### RECORDS PROVIDED
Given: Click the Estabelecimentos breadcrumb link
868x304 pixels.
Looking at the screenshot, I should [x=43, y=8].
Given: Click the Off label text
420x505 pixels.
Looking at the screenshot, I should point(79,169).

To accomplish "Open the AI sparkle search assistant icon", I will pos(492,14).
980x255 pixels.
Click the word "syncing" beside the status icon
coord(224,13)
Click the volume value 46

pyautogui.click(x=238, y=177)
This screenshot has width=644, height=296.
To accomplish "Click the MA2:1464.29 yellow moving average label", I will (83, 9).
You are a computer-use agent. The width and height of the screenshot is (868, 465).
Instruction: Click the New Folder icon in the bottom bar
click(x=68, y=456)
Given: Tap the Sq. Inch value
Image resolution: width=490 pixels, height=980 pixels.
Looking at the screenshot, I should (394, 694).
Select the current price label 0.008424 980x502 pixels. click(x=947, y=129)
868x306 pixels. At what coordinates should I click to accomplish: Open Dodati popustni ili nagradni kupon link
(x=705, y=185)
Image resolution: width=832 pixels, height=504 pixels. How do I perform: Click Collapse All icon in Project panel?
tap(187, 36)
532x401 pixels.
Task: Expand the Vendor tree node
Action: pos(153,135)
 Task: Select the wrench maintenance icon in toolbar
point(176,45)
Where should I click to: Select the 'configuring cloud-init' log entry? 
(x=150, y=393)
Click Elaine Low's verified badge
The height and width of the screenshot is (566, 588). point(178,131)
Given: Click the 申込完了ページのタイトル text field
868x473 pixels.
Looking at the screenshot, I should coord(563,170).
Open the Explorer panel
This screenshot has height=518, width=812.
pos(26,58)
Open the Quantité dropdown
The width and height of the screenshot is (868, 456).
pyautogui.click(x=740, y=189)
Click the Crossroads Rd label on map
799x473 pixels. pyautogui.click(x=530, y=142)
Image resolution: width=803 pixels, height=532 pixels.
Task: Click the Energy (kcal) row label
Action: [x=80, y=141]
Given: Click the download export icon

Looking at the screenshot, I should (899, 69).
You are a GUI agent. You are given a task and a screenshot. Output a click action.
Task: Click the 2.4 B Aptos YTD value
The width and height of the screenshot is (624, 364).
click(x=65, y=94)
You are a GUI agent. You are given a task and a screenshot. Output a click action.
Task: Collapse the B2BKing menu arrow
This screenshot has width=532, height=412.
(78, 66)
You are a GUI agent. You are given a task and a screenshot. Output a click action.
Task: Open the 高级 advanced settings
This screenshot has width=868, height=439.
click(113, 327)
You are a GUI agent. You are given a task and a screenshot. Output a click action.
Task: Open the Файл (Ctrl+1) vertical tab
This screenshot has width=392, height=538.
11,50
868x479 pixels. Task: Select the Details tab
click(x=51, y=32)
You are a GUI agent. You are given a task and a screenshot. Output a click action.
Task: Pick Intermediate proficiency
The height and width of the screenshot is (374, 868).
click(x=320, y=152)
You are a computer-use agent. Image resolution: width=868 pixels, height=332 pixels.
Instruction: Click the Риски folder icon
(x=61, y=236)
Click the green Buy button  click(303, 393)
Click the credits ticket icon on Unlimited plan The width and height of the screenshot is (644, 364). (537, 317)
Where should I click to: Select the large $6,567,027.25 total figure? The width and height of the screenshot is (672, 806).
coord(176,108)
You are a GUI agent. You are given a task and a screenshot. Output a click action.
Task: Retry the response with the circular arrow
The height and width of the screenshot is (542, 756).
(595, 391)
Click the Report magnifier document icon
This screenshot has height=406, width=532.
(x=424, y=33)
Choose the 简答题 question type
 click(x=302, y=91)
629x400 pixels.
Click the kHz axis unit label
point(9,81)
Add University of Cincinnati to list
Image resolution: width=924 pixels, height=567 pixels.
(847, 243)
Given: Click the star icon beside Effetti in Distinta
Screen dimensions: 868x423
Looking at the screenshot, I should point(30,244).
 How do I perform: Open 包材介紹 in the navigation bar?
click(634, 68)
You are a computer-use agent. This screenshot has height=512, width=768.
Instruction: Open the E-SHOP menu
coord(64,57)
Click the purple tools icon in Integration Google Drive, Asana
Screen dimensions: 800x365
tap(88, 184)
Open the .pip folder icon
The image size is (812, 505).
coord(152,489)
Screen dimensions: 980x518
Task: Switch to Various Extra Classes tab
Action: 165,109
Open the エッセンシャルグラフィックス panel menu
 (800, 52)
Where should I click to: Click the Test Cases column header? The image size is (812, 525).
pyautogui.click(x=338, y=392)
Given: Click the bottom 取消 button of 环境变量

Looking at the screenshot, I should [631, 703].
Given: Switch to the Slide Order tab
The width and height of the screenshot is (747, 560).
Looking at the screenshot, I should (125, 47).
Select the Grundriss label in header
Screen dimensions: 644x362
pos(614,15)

### EXERCISE DIRECTIONS
Print the lines above from the one with "868x306 pixels. At" through the one with "Open the Explorer panel", both included, exactly as written and nothing more.

### COMPLETED EXERCISE
868x306 pixels. At what coordinates should I click to accomplish: Open Dodati popustni ili nagradni kupon link
(x=705, y=185)
Image resolution: width=832 pixels, height=504 pixels. How do I perform: Click Collapse All icon in Project panel?
tap(187, 36)
532x401 pixels.
Task: Expand the Vendor tree node
Action: pos(153,135)
 Task: Select the wrench maintenance icon in toolbar
point(176,45)
Where should I click to: Select the 'configuring cloud-init' log entry? 
(x=150, y=393)
Click Elaine Low's verified badge
The height and width of the screenshot is (566, 588). point(178,131)
Given: Click the 申込完了ページのタイトル text field
868x473 pixels.
Looking at the screenshot, I should coord(563,170).
Open the Explorer panel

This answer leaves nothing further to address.